PCT是无激素活性的降钙素前肽物质,来自定位于第11号染色体上(11p15,4)的单拷贝基因,该基因由280个碱基对组成,含6个外显子和5个内含子。仅在甲状腺的C细胞受到激素性刺激时才产生,经酶切作用下剪掉nPro-CT端单一序列,生成116氨基酸的PCT,分子量约为13kD,PCT和降钙素具有一个相同的32个氨基酸的序列(60~91位)。PCT对于机体细菌感染的反馈十分灵敏,在2-4h内迅速升高,12-48h内即可达到峰值,在健康人的血清PCT质量浓度低于0.05ng/ml。即使在不足10%的特殊体质人群,老年人和慢性疾病患者体内,PCT含量也不会超过0.3ng/ml。临床表明当PCT为0.10-0.25ng/ml时,提示细菌感染的可能性不大,PCT为0.25-0.50ng/ml时,可能存在需要治疗的细菌感染,多数专家建议将0.50ng/ml作为脓毒症的诊断临界值,严重脓毒症和脓毒性休克患者PCT质量浓度波动在2~500ng/ml之间,超过10ng/ml时患者存在死亡风险。这也就决定了PCT的高特异性及高灵敏性,对于脓毒症和全身性细菌感染的辅助鉴别诊断预后判断、疗效观察等方面有很高的临床价值。

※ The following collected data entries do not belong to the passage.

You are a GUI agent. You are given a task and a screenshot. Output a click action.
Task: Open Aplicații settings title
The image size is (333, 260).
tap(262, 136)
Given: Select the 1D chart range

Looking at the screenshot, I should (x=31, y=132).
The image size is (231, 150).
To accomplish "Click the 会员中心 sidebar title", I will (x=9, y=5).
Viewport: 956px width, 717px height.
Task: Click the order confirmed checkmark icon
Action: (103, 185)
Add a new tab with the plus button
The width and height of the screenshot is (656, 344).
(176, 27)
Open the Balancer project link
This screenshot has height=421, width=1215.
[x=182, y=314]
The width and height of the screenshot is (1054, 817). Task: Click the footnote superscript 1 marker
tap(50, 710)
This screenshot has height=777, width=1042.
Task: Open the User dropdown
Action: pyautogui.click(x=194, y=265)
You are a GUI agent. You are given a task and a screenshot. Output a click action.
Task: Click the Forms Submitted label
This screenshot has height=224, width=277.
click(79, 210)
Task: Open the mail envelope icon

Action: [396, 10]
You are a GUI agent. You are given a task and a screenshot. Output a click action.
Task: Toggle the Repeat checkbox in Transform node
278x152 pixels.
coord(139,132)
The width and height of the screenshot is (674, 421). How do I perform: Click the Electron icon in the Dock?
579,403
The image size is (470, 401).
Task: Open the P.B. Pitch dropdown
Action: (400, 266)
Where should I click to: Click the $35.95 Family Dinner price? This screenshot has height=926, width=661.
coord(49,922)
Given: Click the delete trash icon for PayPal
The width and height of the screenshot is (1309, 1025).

目前降钙素原的测定方法众多,如化学发光免疫分析法(CLIA)、放射性免疫分析法(RIA)、酶联免疫吸附试验(ELISA)和胶体金免疫层析法(GICA)。但在实际应用中逐渐反应出一些缺陷,如RIA有放射性元素的污染,检测耗时长,检测结果重复性差,而且标记物的货架期短。ELISA酶易失活且大分子标记容易产生位阻效应,导致其灵敏度不高线性范围窄、不易实现全自动化等。GICA的检测灵敏度低,并且只能做定性无法准确实验定量检测。CLIA是在酶联免疫分析法基础上发展起来的一种免疫检测技术,具有灵敏度高、检测线性范围宽、操作简便,自动化程度高等优势,近年来得到了广泛应用。磁微粒免疫检测技术是利用高分子材料合成一定粒度大小的磁性固相微粒作载体,以物理吸附、化学偶联等方法包被上具有特异性亲和力的抗体或抗原等各种免疫活性物质,具有分离速度快、效率高、可重复性好、操作简单、不影响被分离细胞或其他生物材料的生物学性状和功能等特点。市售的PCT化学发光检测试剂盒大多包含链霉亲和素磁珠、生物素标记的PCT抗体和吖啶酯标记的PCT抗体等试剂,制备过程繁琐不易控制。且在将该试剂盒装载在化学发光免疫分析仪中进行测试时,化学发光免疫分析仪需要分别从四个试剂杯中吸取试剂加入反应杯中,以便进行检测,存在着试剂吸取程序较为复杂的问题。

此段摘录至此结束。